La plupart des facteurs de stress environnementaux conduisent à la formation de molécules hautement toxiques, aussi bien pour les bactéries que pour les cellules de l’épiderme, désignées sous le terme générique d’« espèces réactives de l’oxygène » (ROS). Or, certaines bactéries du microbiote cutané sont capables de les dégrader grâce à des enzymes qu’elles synthétisent spécifiquement quand elles y sont confrontées.

Les UVs, eux, sont connus pour leurs nombreuses capacités de nuisances. Déjà, ils peuvent affecter certaines molécules biologiques, dont l’ADN et les protéines. Afin de s’en protéger, les bactéries du microbiote cutané produisent de molécules antioxydantes et de réparation… qui profitent également aux cellules de notre épiderme.

Les UVs ont aussi pour effet de transformer une molécule très présente dans la peau et nécessaire à son hydratation, l’acide urocanique, en un dérivé toxique pouvant agir sur le système immunitaire et conduire à des pathologies cutanées (urticaire, dermatite atopique), voire à des cancers. Face à cela, une bactérie locale, Micrococcus luteus, a la capacité de faire cette réaction en sens inverse pour reformer de l’acide urocanique !

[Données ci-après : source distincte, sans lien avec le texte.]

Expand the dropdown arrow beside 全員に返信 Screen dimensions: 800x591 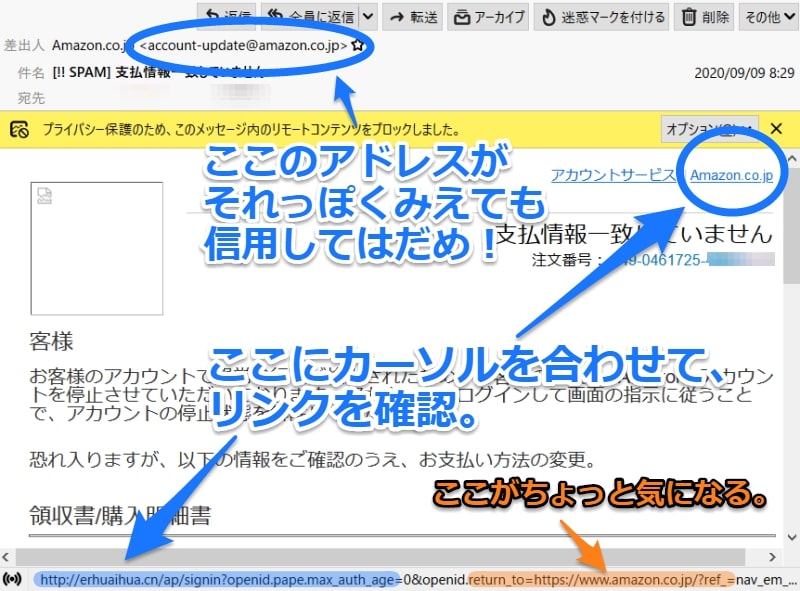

Une autre stratégie de résistance aux UVs largement répandue dans le monde du vivant est la production de pigments capables de bloquer les rayonnements. Les bactéries ne font pas exception et produisent des molécules parfois qualifiées d’écrans solaires microbiens. Au point qu’on envisage aujourd’hui d’utiliser le microbiote cutané, ou certains de ses éléments, dans des stratégies de protection solaire

Le microbiote cutané est donc un partenaire essentiel dans la préservation de l’équilibre de notre peau. Toutefois, tous les germes cutanés sans exception peuvent aussi avoir des effets négatifs. Les effets positifs de cette flore microbienne qui a colonisé notre épiderme résultent d’un dialogue permanent entre les espèces qui le composent et nos propres cellules. Alors, plutôt que de chercher à « améliorer » une association qui a fait ses preuves, l’objectif principal devrait être d’en préserver l’équilibre dynamique.